Залповик. В Европе такие называли «органными пушками», или просто «органами» из-за их сходства с небезызвестным музыкальным инструментом.
Восемнадцать стволов, калибром около дюйма, чёрных, ухоженных, вычищенных, с тонкими краями, располагались в два яруса, девять над девятью, собранные в прямоугольную железную раму.
Шикарная штука. И очень дорогая для этого времени. Хотелось рассмотреть ее получше, даже потрогать руками, но артиллерист и часовой смотрели на меня совсем подозрительно, поэтому я решил, что на сегодня впечатлений хватит и спустился на землю.
Затем я вернулся в свою избу. На столе в глиняном держателе стояли лучины — конечно, фиговый источник света, но все же лучше, чем ничего. Оружие и порох у меня забрали, оставив лишь небольшой нож с костяной рукояткой, да всякую мелочевку, вроде кресала с кремнем и двух кожаных кошелей с трутом и растопкой.
Просто так лучину не распалишь. Сначала трут — например, высушенный мох, затем растопка, и только потом, когда появится огонек, можно подносить лучину.
Так я и сделал. Все получилось, хотя и не с первой попытки. Кремень был плохой — от удара по кресалу крошился, искру дал не сразу. Где казаки такой нашли? Или нормальный кремень тут не попадается? Но зато трут и растопка оказались хороши, вспыхнули с первого раза. А за ними и лучина.
Поскольку перо, чернила и бумага у меня отсутствовали, пришлось царапать схему арбалета ножом на доске. Было нелегко, но все равно «нарисовал», даже самому понравилось. Если смогу добыть или сделать нужные вещи, у меня получится самострел, которого здесь еще не видели.
Тьма ложилась на землю, словно тяжёлое покрывало. На западе, за чёрной лентой Иртыша, гасли последние отблески заката. Край леса был окутан сыроватым вечерним туманом. У лошадей шёл пар из ноздрей.
Татарский хан Кучум сидел неподвижно, как статуя, на своём вороном жеребце.

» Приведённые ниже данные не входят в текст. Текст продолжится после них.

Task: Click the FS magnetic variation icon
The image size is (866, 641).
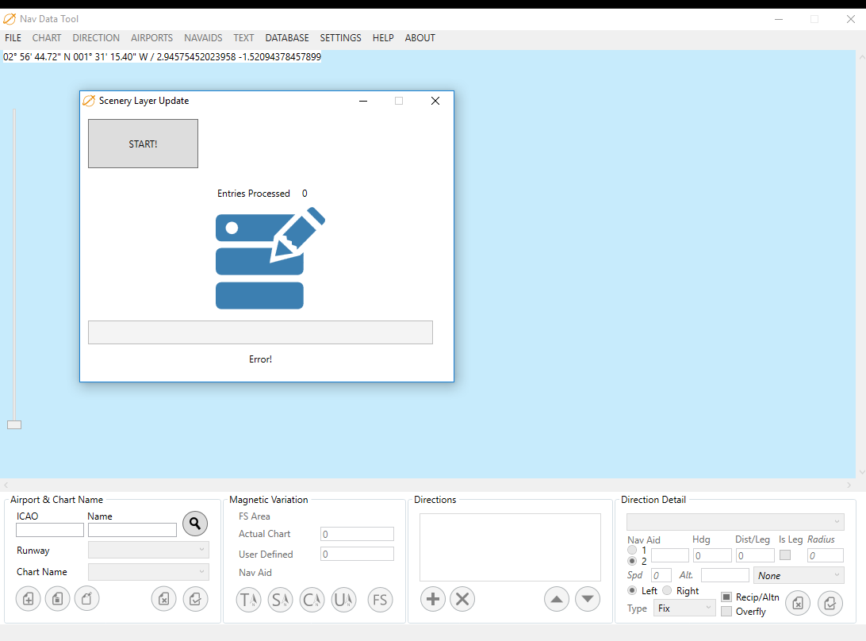Action: 380,600
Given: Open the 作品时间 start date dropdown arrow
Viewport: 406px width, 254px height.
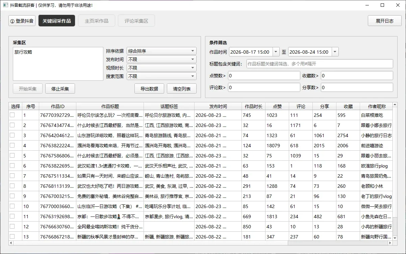Looking at the screenshot, I should (x=276, y=52).
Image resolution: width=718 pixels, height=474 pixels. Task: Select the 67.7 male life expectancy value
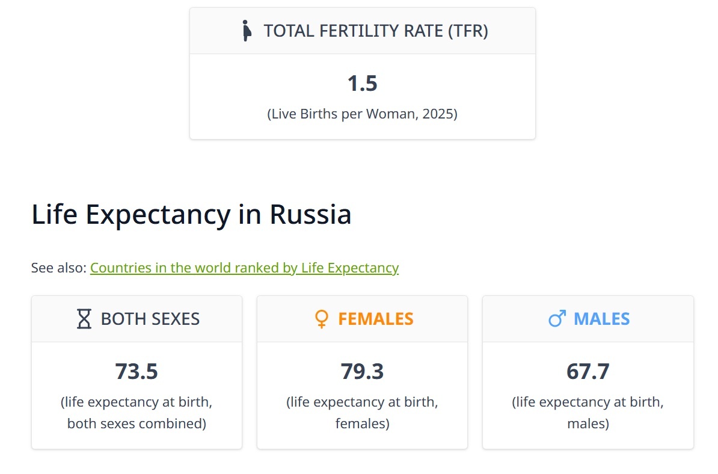pyautogui.click(x=588, y=372)
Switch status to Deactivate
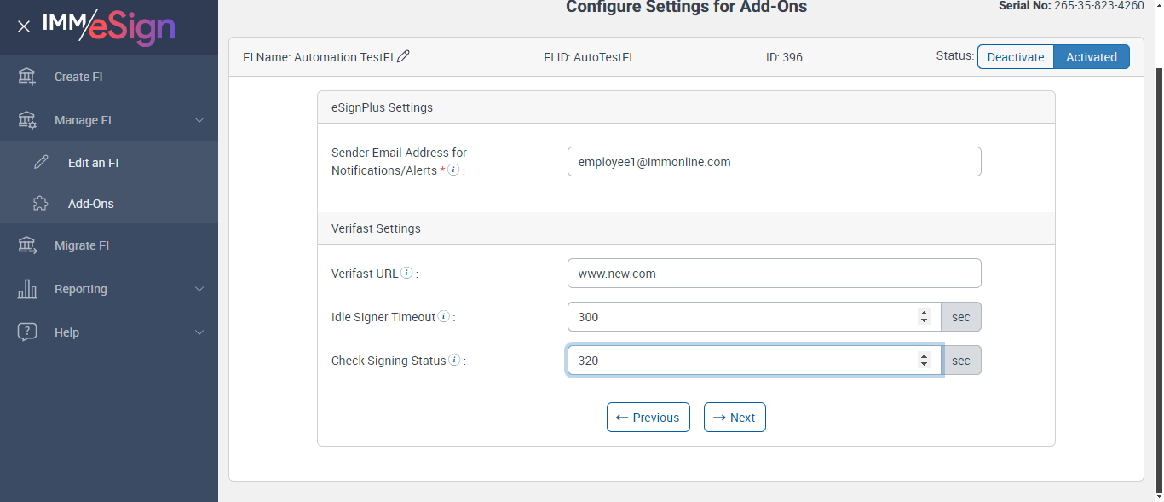Image resolution: width=1164 pixels, height=502 pixels. coord(1016,57)
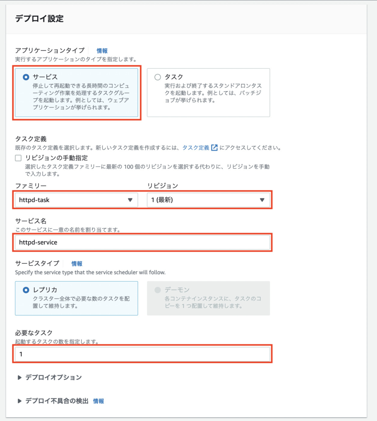Image resolution: width=377 pixels, height=421 pixels.
Task: Click 情報 next to アプリケーションタイプ
Action: pyautogui.click(x=102, y=51)
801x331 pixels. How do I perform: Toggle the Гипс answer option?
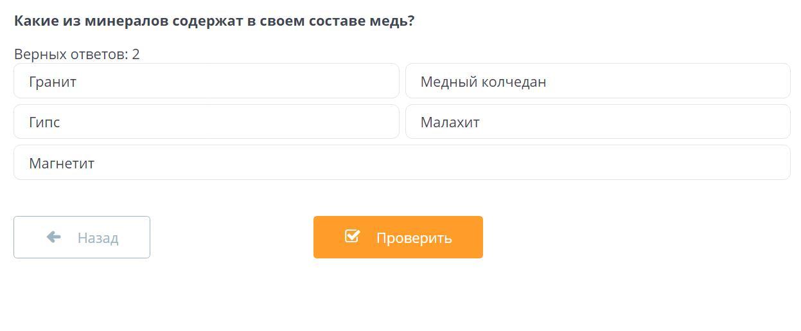206,121
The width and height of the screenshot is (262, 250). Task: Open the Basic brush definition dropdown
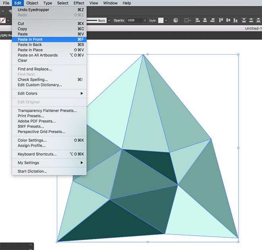109,20
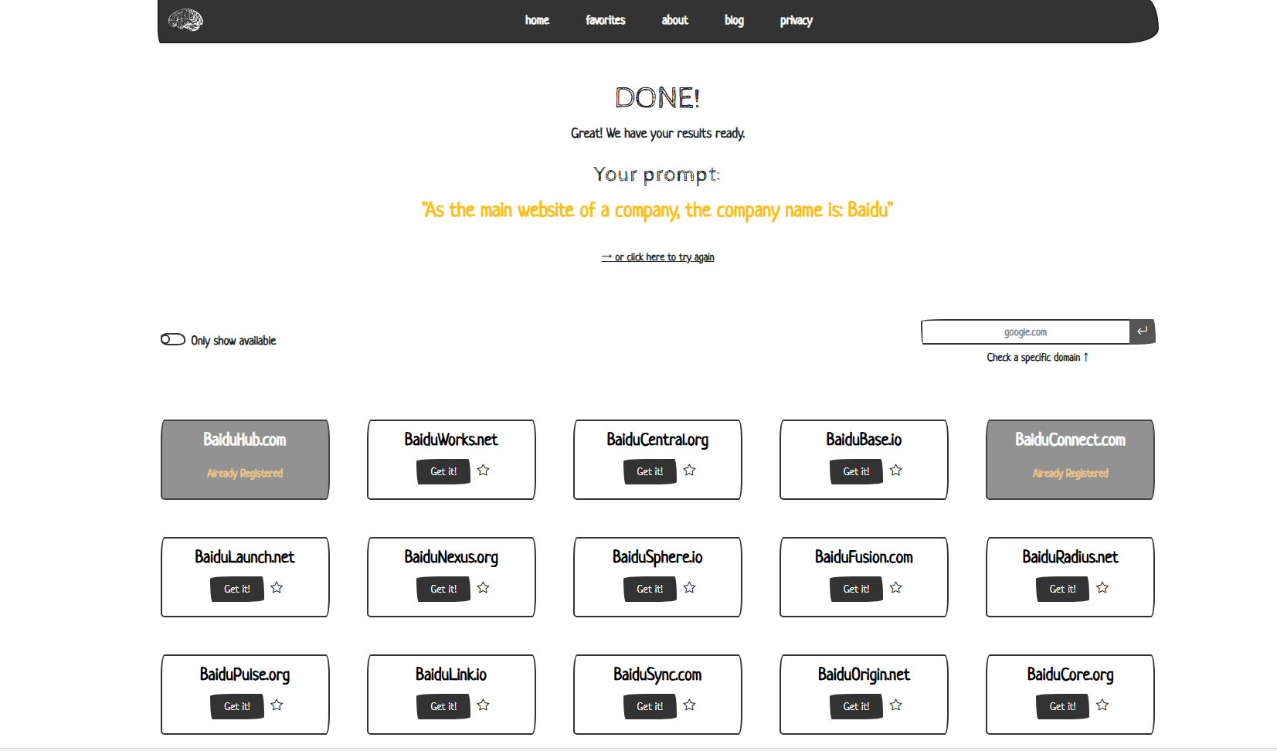This screenshot has width=1277, height=751.
Task: Favorite BaiduWorks.net with the star icon
Action: [x=483, y=471]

Хан был в тяжёлом чапане, расшитом серебром, с тёмно-синим тюрбаном, украшенным бирюзой. Его глаза, глубоко посаженные под нависающими бровями, смотрели в сторону Искера, вот уже несколько лет как чужого.
В отдалении стояли молчаливые телохранители, с луками и кривыми саблями. Возле хана на лошади сидел советник — худощавый, улыбающийся, с насмешливыми губами и кольцом на пальце, в темной шелковой одежде. На вид ему было лет тридцать. Вдвое меньше, чем хану.

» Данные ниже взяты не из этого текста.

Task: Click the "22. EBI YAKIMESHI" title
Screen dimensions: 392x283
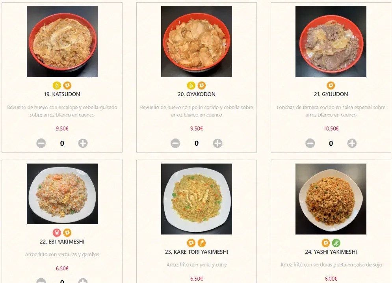Action: coord(62,242)
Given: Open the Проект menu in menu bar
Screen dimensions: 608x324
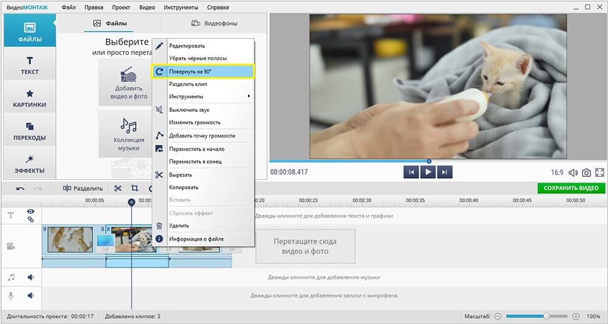Looking at the screenshot, I should [x=121, y=8].
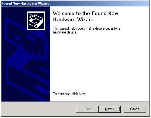151x118 pixels.
Task: Click the word 'Found' in the welcome heading
Action: pyautogui.click(x=99, y=13)
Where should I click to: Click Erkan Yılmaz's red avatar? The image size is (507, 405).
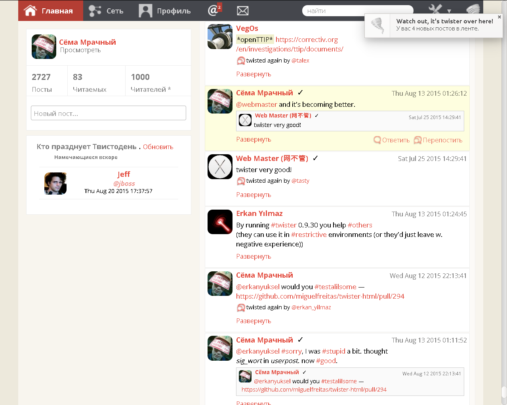click(220, 222)
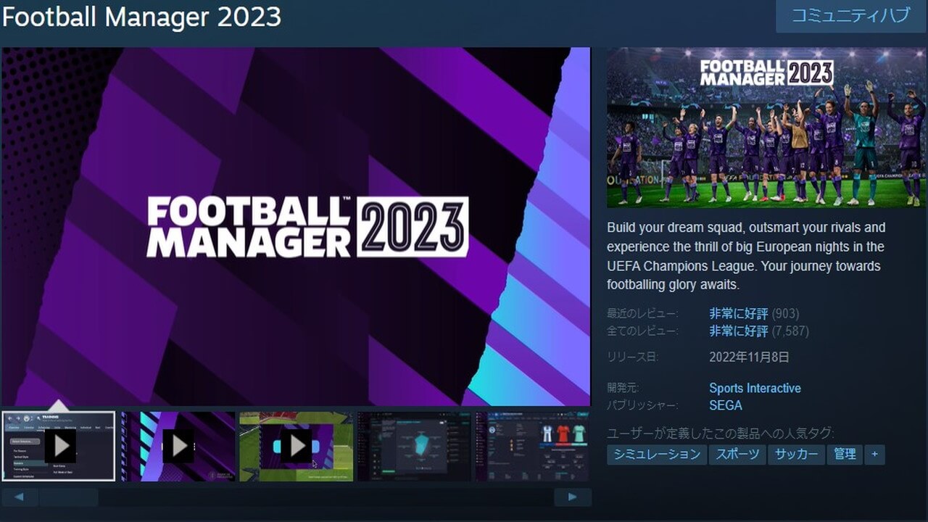Select the スポーツ tag
The height and width of the screenshot is (522, 928).
[737, 455]
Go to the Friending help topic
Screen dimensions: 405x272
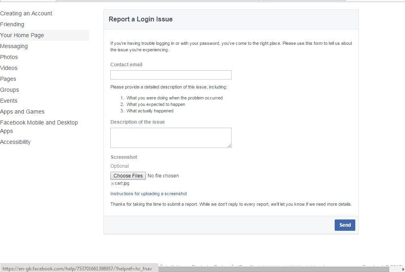[x=12, y=24]
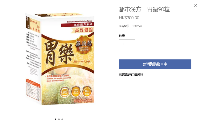The height and width of the screenshot is (128, 200).
Task: Click the 90粒/Capsules label on box
Action: (x=83, y=100)
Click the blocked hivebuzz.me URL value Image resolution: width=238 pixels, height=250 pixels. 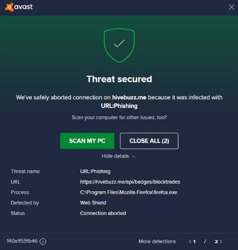[x=130, y=182]
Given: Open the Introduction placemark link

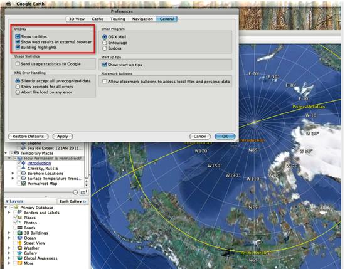Looking at the screenshot, I should click(x=39, y=163).
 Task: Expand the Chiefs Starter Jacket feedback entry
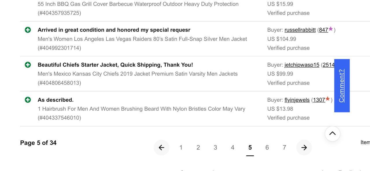tap(27, 65)
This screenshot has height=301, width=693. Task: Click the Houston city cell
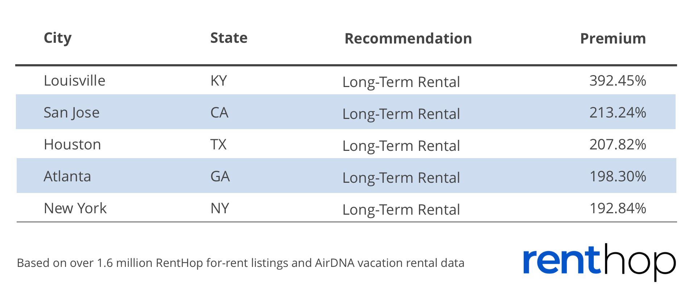[72, 144]
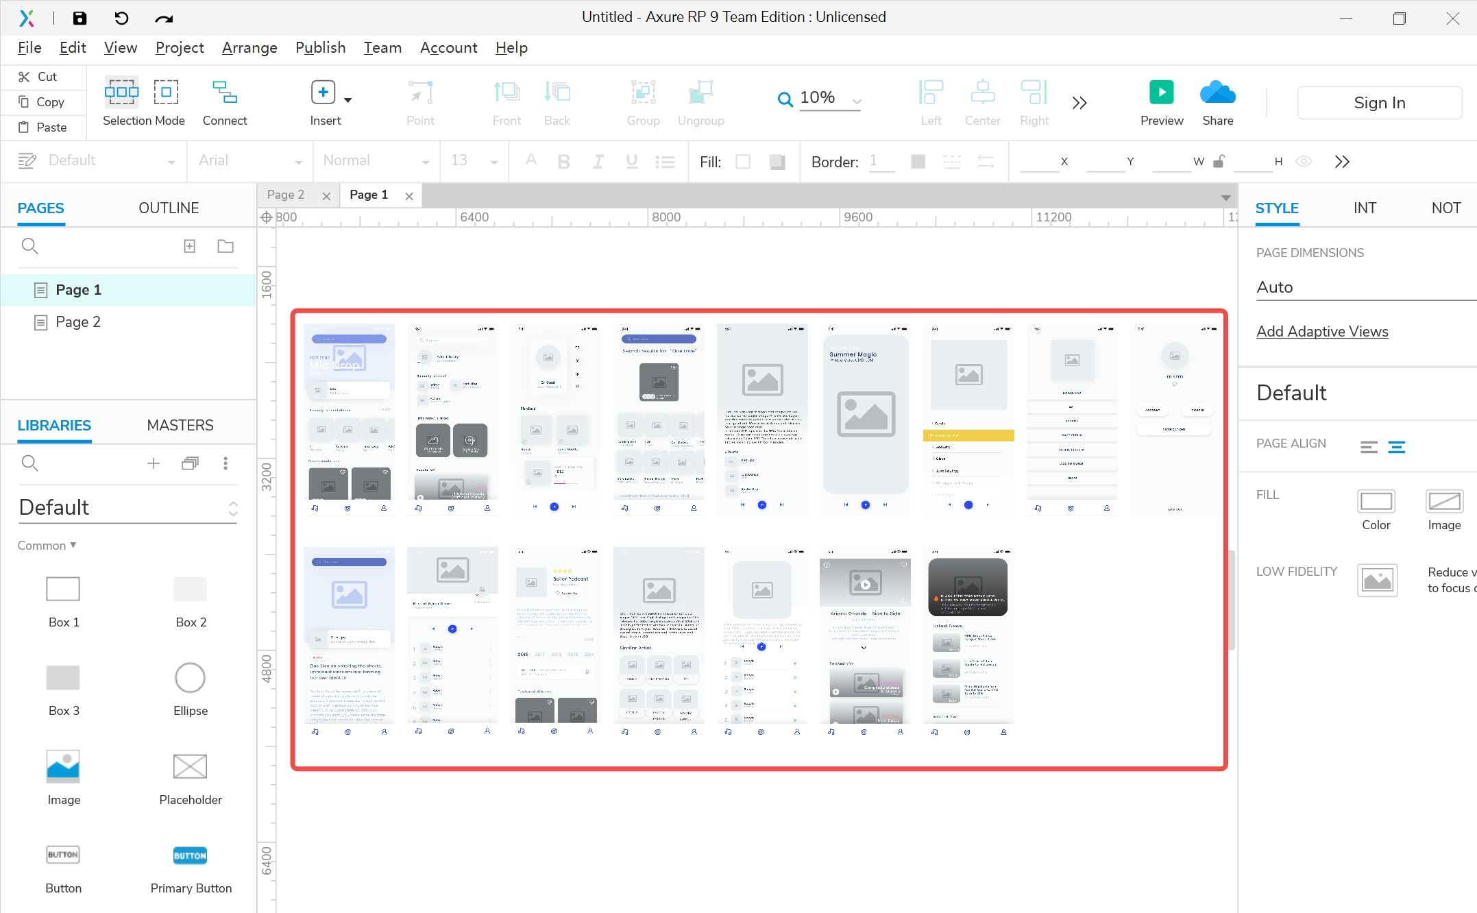1477x913 pixels.
Task: Click the Center page alignment toggle
Action: point(1397,446)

Со стороны дороги послышался топот копыт. В свете закатных отблесков показался всадник — чёрная фигура, лицо скрыто тканью, из-за чего он выглядел почти как призрак. Он резко остановил лошадь в нескольких шагах от хана и быстро склонил голову.
— Весть, великий хан, — он глухо заговорил сквозь ткань. — В стане Ермака произошло что-то странное. Душа обычного казака странно изменилась, будто побывала в иных мирах. Я не знаю, что это может означать.

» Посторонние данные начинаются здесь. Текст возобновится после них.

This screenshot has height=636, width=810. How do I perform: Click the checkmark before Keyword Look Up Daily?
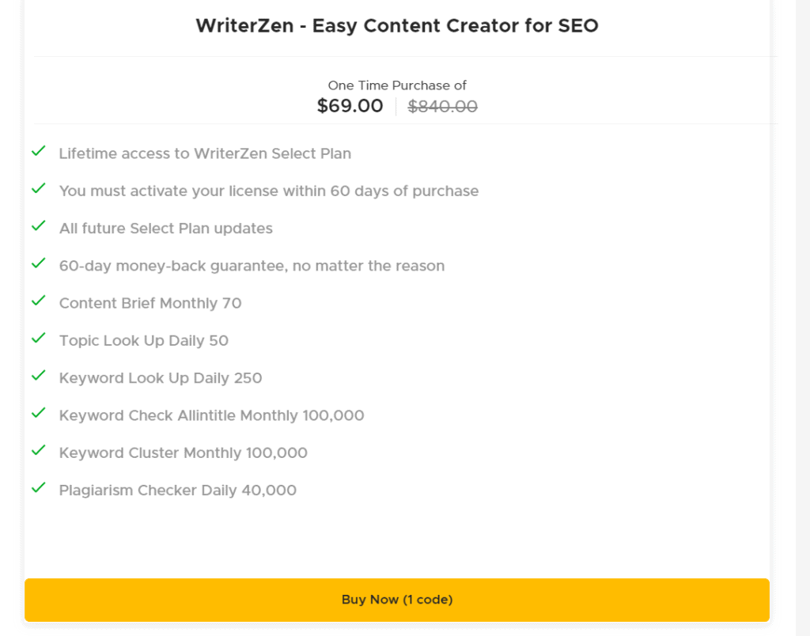[x=38, y=376]
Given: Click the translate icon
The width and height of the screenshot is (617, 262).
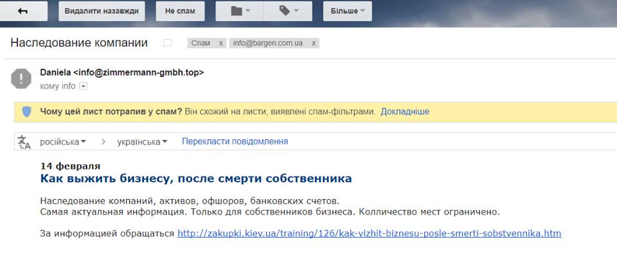Looking at the screenshot, I should coord(24,142).
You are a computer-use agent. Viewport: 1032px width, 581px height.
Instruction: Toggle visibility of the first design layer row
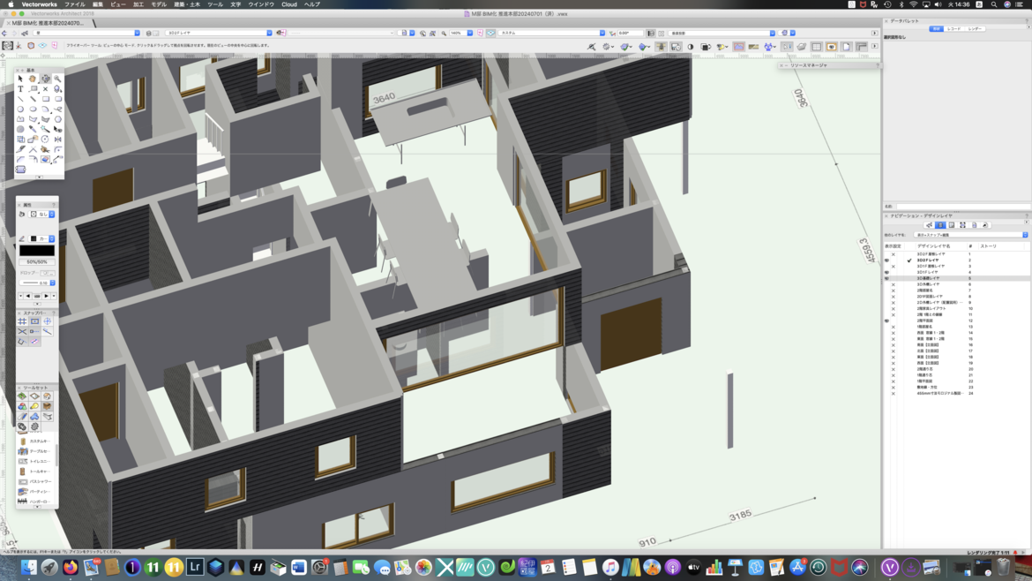click(893, 254)
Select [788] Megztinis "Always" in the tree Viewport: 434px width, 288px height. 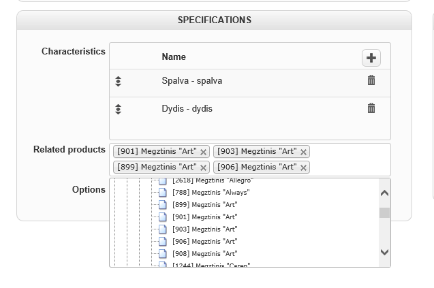[x=211, y=193]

Хан не сразу ответил. Его лицо оставалось неподвижным. Только лошадь под ним переминалась, тревожась от холодного ветра. Затем Кучум медленно повернул голову к своему советнику.
— Что скажешь?
Советник пожал плечами и ответил с усмешкой:
— Пустяки. Это ничего не изменит. Пусть Ермак хоть возьмет на службу существ из шаманского нижнего мира — что с того? Город скоро падёт. Небеса начертили твою победу, о повелитель. Время Ермака и его людей подошло к концу. Они — чужие на этой земле, а ты — хозяин. Так велит судьба.
Кучум перевёл взгляд в направлении Искера. Он был совсем недалеко, за лесом.
— Нет, — тихо сказал хан. — Мне это очень не нравится. За этим человеком надо следить. А еще лучше — сделать так, чтобы он умер.
Шпион молча кивнул, развернул лошадь и исчез в темноте.
Кучум снова стал вглядываться в темнеющий горизонт.
Глава 3
Проснулся я по старой привычке на рассвете. Внутри будто часы, заведённые армейскими годами. Только в этот раз не было ни тепла, ни привычной тишины спальни. После пробуждения меня встретили покосившиеся балки, запах трав и сырого дерева. Чуть слышно потрескивали угли в печи (вчера перед сном я ради пробы разжег ее), стены из брёвен дышали неуютным холодом.